• [What you will do]: Reproduce the listing below word for word, keeping every line and number unchanged.
■ ■ ■ ■ ■ ■ ■
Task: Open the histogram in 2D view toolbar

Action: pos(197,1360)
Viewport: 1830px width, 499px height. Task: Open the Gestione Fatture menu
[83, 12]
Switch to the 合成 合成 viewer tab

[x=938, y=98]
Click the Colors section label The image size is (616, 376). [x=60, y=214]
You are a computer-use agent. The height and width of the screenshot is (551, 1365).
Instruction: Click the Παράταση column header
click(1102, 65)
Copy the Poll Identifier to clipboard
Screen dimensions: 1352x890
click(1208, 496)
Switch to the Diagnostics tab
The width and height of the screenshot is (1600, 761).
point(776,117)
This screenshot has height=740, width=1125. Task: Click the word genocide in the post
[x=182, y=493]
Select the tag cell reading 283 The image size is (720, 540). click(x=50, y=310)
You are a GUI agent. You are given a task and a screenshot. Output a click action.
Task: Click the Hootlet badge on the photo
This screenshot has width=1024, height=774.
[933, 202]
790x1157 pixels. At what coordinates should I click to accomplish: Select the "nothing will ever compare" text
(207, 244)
■ ■ ■ ■ ■ ■ ■
• [Answer for this exercise]:
Task: Open the histogram in 2D view toolbar

Action: pos(197,1360)
Viewport: 1830px width, 499px height. Task: Open the Gestione Fatture menu
[83, 12]
Switch to the 合成 合成 viewer tab

[x=938, y=98]
Click the Colors section label The image size is (616, 376). [x=60, y=214]
You are a computer-use agent. The height and width of the screenshot is (551, 1365).
Instruction: Click the Παράταση column header
click(1102, 65)
Copy the Poll Identifier to clipboard
Screen dimensions: 1352x890
click(1208, 496)
Switch to the Diagnostics tab
The width and height of the screenshot is (1600, 761).
point(776,117)
This screenshot has height=740, width=1125. Task: Click the word genocide in the post
[x=182, y=493]
Select the tag cell reading 283 The image size is (720, 540). click(x=50, y=310)
You are a GUI agent. You are given a task and a screenshot. Output a click action.
Task: Click the Hootlet badge on the photo
This screenshot has width=1024, height=774.
[933, 202]
790x1157 pixels. At what coordinates should I click to accomplish: Select the "nothing will ever compare" text
(207, 244)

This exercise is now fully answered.